A Dictator Is a Dictator Is a Dictator

Let’s hope that prior to any debate, Cubans, Nicaraguans, Venezuelans and Salvadorans can all agree on one thing: we’re all suffering under dictatorships.
By Oscar Martinez (Confidencial)
HAVANA TIMES – I write this column fed up with the simple-minded official ditty that Nayib Bukele, his functionaries, and his faithful followers repeat to the point of exhaustion in my country of El Salvador: that the majority elected him, that the majority continue approving of him, hence he’s not a dictator but a democratic leader elected by the majority.
I write this sick and tired of the many Latin Americans who have suffered dictatorships, yet buy this joke. I write this column a bit worn out as well from being the new kid in the Latin American Dictatorship Club, and after hearing Venezuelans repeat that after six years in power, he’s just getting started, that maybe he’s not really a dictator yet. And the Nicaraguans who tell me that Bukele hasn’t needed to use violence; of the Cubans raising their ancestral complaint that they were forgotten for decades, and that our situation “is barely three hairs of a beard” compared to theirs. I sense honest affection in these conversations among exiles most of the time, but on some other occasions also a little spite and condescension.
Beginning with the first argument, the thousands of Salvadorans and non-Salvadorans who bring up Bukele’s popularity, well, I want to say the obvious: that a democracy isn’t a popularity contest, that it doesn’t consist of showing up at a school every five years, standing before a small box, then folding up a little paper and sticking it in.

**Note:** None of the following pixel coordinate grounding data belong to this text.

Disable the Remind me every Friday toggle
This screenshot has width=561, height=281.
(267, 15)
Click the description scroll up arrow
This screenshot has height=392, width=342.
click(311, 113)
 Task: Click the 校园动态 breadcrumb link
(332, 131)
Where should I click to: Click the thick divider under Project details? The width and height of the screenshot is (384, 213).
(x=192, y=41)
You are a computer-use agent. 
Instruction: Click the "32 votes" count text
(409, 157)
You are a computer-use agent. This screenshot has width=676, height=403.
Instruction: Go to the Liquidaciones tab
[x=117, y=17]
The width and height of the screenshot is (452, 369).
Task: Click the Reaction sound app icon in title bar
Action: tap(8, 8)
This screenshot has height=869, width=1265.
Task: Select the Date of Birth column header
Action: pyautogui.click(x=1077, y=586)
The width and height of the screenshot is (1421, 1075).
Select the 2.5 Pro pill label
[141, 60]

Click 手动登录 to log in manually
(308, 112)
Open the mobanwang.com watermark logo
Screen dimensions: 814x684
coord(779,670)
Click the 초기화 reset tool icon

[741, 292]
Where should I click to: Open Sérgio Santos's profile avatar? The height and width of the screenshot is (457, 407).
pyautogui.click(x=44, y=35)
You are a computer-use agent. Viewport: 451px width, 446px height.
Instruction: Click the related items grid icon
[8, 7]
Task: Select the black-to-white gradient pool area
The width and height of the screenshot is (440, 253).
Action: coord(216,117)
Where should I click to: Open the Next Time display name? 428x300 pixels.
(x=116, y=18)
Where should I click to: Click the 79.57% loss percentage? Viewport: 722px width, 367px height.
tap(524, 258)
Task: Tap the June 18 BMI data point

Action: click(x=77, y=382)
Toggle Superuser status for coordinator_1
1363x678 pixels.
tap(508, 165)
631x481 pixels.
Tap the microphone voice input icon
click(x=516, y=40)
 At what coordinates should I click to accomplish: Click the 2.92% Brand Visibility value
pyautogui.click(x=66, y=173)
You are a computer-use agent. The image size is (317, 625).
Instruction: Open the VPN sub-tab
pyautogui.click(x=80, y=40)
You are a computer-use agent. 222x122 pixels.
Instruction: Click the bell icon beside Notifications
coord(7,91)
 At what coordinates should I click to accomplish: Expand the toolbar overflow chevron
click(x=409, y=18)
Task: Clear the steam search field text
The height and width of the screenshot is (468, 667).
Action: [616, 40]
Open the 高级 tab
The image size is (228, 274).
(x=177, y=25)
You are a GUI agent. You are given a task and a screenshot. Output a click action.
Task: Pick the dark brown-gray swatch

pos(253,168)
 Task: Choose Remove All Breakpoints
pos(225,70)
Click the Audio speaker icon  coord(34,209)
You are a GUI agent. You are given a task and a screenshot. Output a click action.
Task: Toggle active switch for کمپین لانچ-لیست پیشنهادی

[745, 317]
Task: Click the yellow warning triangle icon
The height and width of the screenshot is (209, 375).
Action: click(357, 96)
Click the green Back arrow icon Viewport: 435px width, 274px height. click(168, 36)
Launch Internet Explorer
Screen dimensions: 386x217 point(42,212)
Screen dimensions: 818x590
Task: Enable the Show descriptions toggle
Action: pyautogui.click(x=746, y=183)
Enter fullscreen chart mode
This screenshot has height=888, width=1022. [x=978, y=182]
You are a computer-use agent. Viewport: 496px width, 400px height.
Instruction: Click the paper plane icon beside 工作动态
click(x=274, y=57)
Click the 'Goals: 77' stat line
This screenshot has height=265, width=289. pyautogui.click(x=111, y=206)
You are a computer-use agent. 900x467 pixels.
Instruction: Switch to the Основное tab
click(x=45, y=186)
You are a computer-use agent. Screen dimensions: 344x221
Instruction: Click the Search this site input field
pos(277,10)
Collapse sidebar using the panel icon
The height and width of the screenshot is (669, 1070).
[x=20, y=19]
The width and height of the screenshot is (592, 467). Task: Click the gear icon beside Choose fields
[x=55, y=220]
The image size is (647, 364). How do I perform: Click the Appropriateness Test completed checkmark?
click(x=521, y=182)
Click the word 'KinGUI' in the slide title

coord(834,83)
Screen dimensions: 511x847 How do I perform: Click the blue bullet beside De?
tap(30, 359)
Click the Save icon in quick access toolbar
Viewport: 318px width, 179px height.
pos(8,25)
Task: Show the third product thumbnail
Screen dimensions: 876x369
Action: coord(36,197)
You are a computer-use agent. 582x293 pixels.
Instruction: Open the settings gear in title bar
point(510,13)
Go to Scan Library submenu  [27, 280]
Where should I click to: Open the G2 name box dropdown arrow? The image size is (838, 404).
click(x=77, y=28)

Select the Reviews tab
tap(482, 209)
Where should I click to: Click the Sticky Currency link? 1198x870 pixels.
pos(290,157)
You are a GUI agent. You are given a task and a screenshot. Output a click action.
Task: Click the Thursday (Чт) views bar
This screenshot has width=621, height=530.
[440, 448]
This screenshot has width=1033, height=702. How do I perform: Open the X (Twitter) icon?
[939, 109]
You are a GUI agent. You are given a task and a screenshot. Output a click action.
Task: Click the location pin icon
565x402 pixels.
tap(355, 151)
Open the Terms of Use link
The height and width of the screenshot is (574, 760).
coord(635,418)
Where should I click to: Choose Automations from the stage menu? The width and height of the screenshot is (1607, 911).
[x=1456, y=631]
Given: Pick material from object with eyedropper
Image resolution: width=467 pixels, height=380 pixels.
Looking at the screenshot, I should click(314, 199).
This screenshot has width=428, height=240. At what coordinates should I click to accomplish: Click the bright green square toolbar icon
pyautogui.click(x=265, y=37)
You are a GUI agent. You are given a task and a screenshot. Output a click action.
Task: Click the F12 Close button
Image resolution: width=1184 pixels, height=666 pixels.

A system like that should be termed a “paperocracy.” Instead, a democracy is a set of checks and balances so that the others – those who don’t think like you, those who are less numerous than those who think like you, those who lost, the minorities – can also live with dignity and share your same rights. That popularity isn’t a blank check to do anything you feel like and leap over the Constitution, to illegally reform the other state powers to gain control over them and deform the elections while you hold power, locking up anyone you want and putting in the judges you want, and extending your period in power.
Latin America is full of examples of democratic leaders who left power with scant popularity; and of dictators like Pinochet who left power after decades of torture, disappearances and assassinations, despite the fact that, even so, nearly half the voters wanted him to continue.
An election is just that, an election. A survey is that – a survey. A turn of the screw in the system, nothing more. What comes later, when the one chosen begins to change everything to serve him or herself, to control everything, to convert the other into enemies and persecute them, and to continue changing the laws without stopping, that’s the chosen one’s own decision, not a mandate from that imaginary entity called “the people.” As journalist Maruja Torres supposedly said once: “dictatorships are like bicycles: if they stop, they fall.”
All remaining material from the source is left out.